Early this month RealD wrapped up a hunt for a buyer, which began in February, by accepting Rizvi Traverse Management’s offer of $551 million, including assumption of debt.
A preliminary proxy ahead of a shareholder vote on the deal says that 71 companies expressed an interest after February. Of that group, 36 signed non-disclosure agreements to receive confidential financial information.

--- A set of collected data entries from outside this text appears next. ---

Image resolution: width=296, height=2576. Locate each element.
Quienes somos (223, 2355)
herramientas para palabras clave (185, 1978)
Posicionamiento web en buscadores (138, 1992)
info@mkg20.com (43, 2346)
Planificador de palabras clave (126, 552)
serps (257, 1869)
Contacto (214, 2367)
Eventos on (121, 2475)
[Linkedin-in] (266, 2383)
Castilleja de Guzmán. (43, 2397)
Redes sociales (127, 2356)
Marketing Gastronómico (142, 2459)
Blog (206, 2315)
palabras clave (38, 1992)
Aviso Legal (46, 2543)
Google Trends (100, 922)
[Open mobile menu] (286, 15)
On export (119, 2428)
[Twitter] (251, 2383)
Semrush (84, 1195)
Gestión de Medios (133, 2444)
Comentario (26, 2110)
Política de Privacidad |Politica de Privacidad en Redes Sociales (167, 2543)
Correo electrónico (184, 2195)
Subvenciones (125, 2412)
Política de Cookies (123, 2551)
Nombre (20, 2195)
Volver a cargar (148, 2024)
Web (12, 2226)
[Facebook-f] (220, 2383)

By mid-April just one strategic buyer and four financial ones submitted non-binding initial indications of interest in buying RealD.

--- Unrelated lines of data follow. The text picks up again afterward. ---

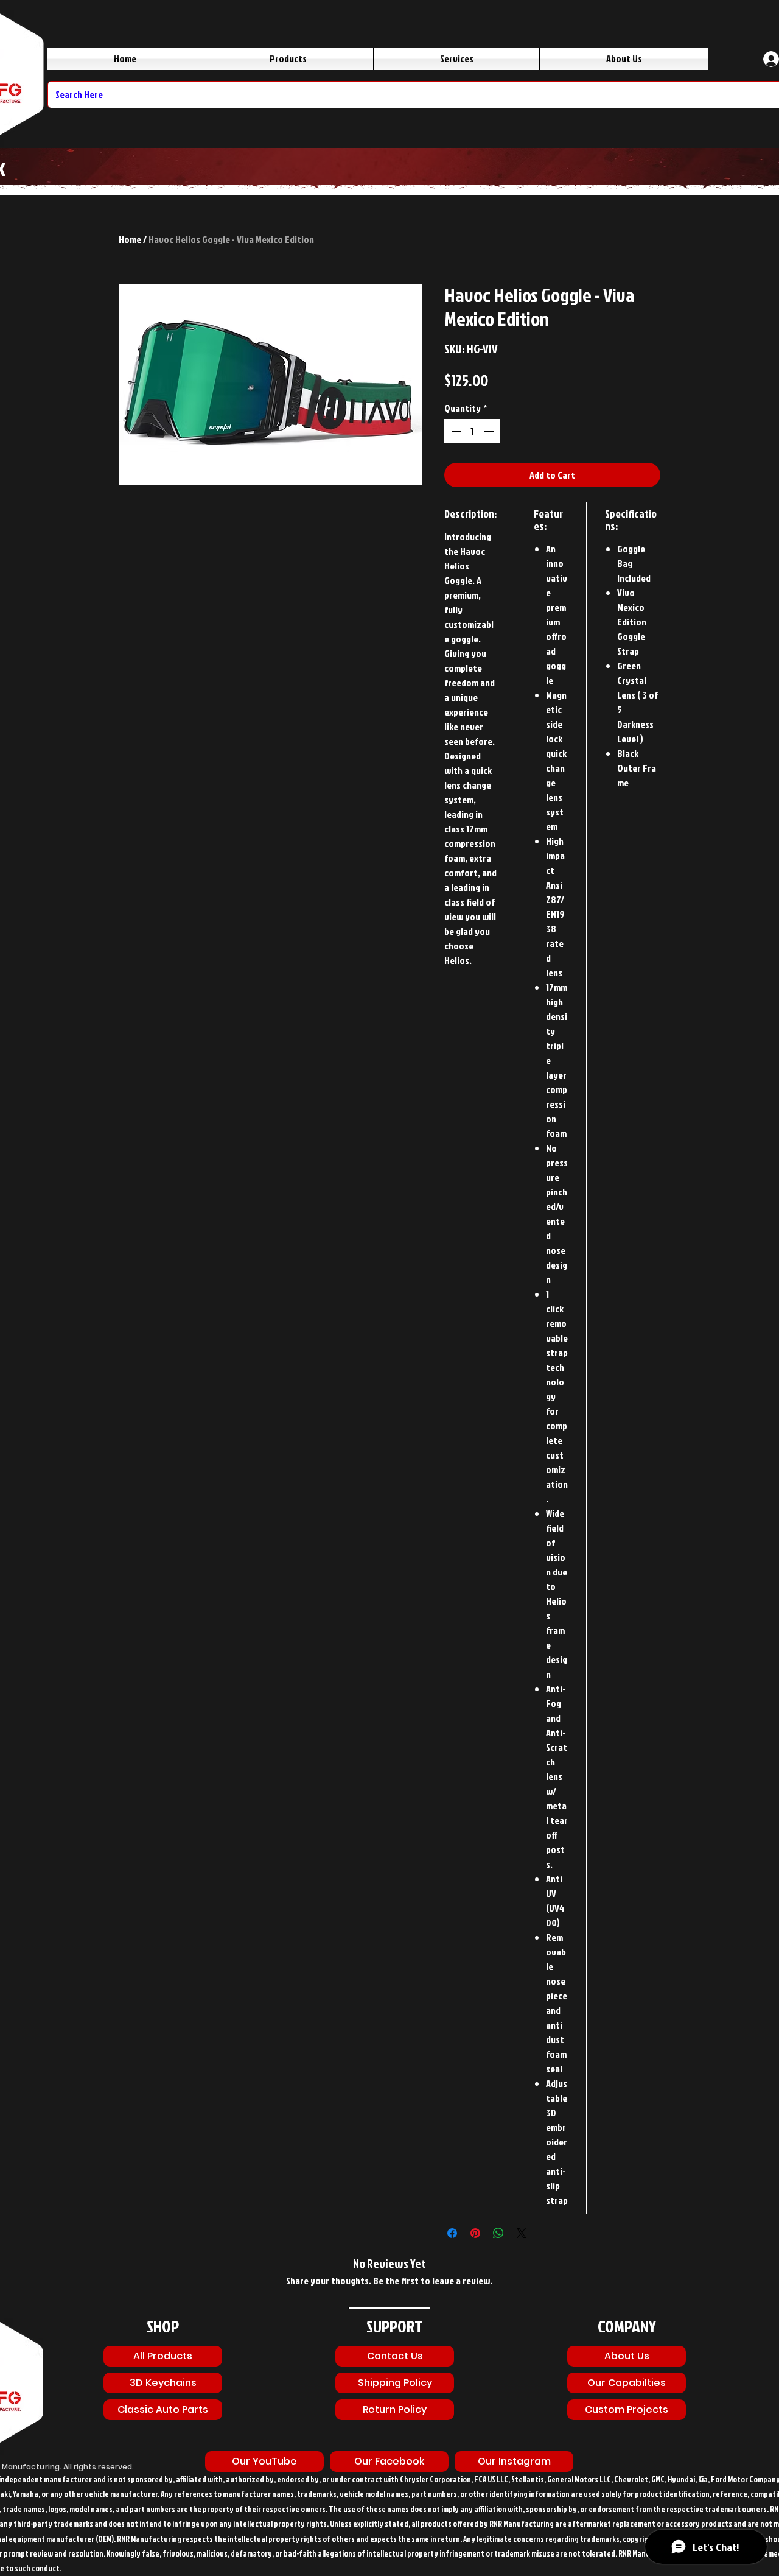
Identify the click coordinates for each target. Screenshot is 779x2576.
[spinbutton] (472, 431)
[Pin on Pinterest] (475, 2233)
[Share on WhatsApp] (498, 2233)
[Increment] (489, 431)
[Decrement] (454, 431)
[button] (389, 2461)
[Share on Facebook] (452, 2233)
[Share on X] (521, 2233)
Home (130, 239)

Over the summer all but Rizvi backed away.
B. Riley analyst Eric Wold says it appears that most of the bidders were scared off by something they learned “that was not available to those outside the company.”
That might have included a fear that the three biggest theater chains might not renew their contracts, or demand big concessions, in 2018. Wold says he “would not be surprised if that played a role in potential buyers’ decisions to drop out of the process.”
He was struck that activist investor Jeffrey Smith’s Starboard Value declined to participate in the auction after making a non-binding offer of $12 a share in October 2014. Now, a sale to Rizvi “should prove to be the closure of this story.”
RealD CEO Michael Lewis, who controls about 12.5% of its shares, has agreed to rollover his shares to Rizvi. He’ll become a member of its board of managers, and one of its officers. The new gig guarantees an annual base salary of $1 million, a target bonus of 120% of base salary, and an opportunity to participate in an equity compensation plan.
He also stands to benefit from a $7.6 million so-called golden parachute since, under the terms of the deal, RealD execs “will be terminated by the Company without ’cause'” when the merger takes place. Lewis’ take consists of $3.9 million in cash, $3.6 million in equity (mostly unvested stock options and awards), and $12,913 in benefits — primarily 18 months of COBRA health coverage.
The buyers also agreed to offer him a $6 million revolving loan.
At the meeting to endorse the deal, shareholders will be able to provide a non-binding advisory vote on the compensation for Lewis and other top executives.